* **DOCUMENT SEGMENT**

BEGIN

Are Arab nurses taking over in Israel?

By J. Zel Lurie

J. Zel Lurie

DELRAY BEACH, Florida — Thirty or forty years ago, at a time when women were beginning to break out of the traditional female occupations of teaching and nursing, a book promoter had a cute idea. She would ask a writer to query high school seniors on their career ambitions and publish the results.

The writer found one significant difference between Jewish and non-Jewish girls. The Christians still chose nursing as their first choice. The Jews placed nursing at the bottom of their list.

Cleaning bedpans was not the advice that Jewish mothers passed on to their daughters. They would rather be engineers. The non-Jews were satisfied with engineers in the second place of their choice list. Nursing still claimed first place.

I wonder whether the same fact of Jewish girls shunning nursing in favor of hi-tech start-ups holds true in the Jewish state.

I ask this question because of what I learned at Chautauqua from Maram Higazi a 21-year-old Moslem nursing student at the Hadassah nurse’s school in Jerusalem.

END

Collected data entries
BEGIN

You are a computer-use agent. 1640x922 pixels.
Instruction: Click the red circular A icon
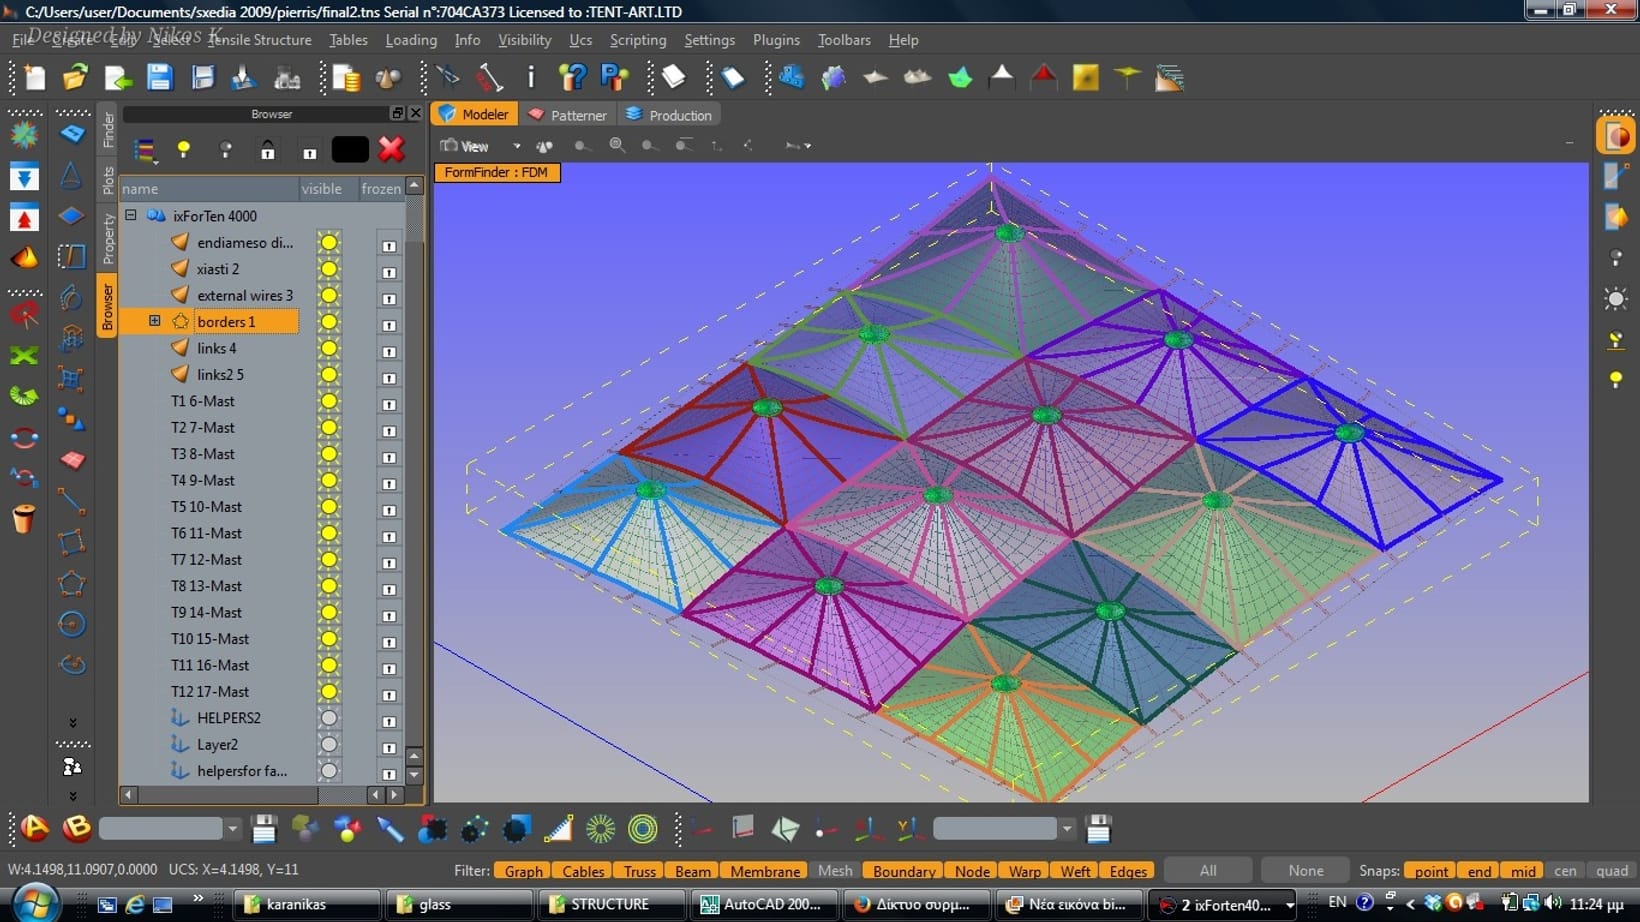35,828
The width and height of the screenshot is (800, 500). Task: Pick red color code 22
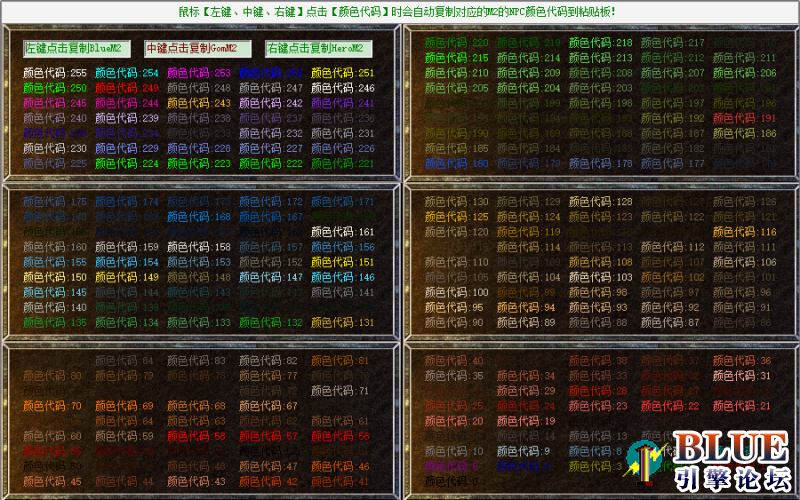pos(673,406)
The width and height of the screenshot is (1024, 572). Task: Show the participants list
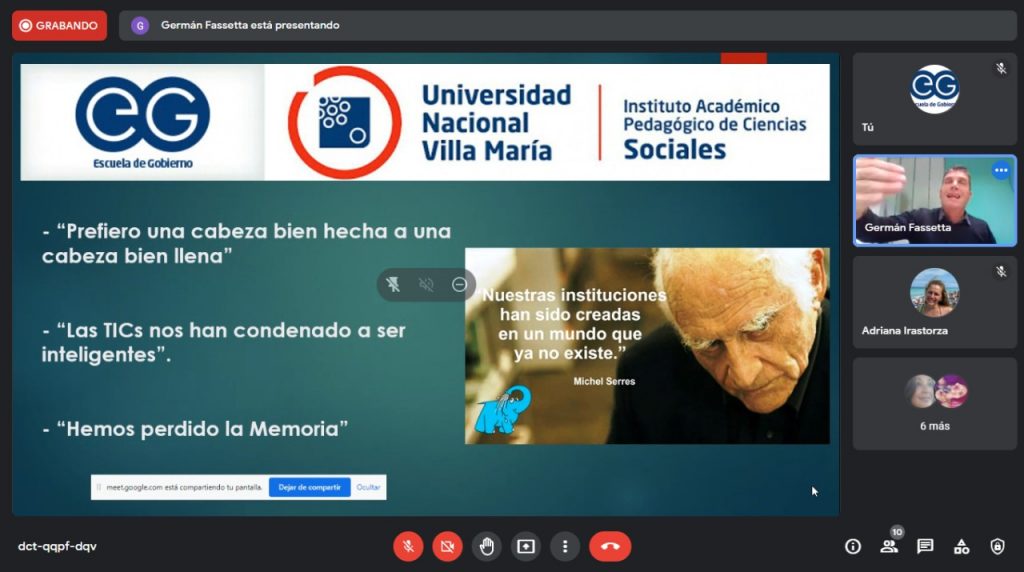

END

* **WHAT YOU NEED TO DO**
1. Based on the column on Arab nurses in Israel, decide whether each statement agrees with it. Answer yes or no for each, and quote the deciding words of the column. (a) The Christian girls in the survey still put nursing first. (b) The non-Jewish girls ranked engineering last. (c) Maram Higazi is a nursing student in Jerusalem.
2. Rewrite the paragraph in the column on Arab nurses in Israel that begins "DELRAY BEACH, Florida — Thirty or forty years ago" in one shorter sentence, and keep its main facts.
3. List every place name that appears in the column on Arab nurses in Israel.

* **RESULTS**
1.
(a) Yes: "The Christians still chose nursing as their first choice."
(b) No: "The non-Jews were satisfied with engineers in the second place of their choice list."
(c) Yes: "a 21-year-old Moslem nursing student at the Hadassah nurse’s school in Jerusalem"

2. Thirty or forty years ago, as women began moving beyond teaching and nursing, a book promoter planned to have a writer survey high school seniors about their career ambitions and publish the results.

3.
- Israel
- Delray Beach
- Florida
- Chautauqua
- Jerusalem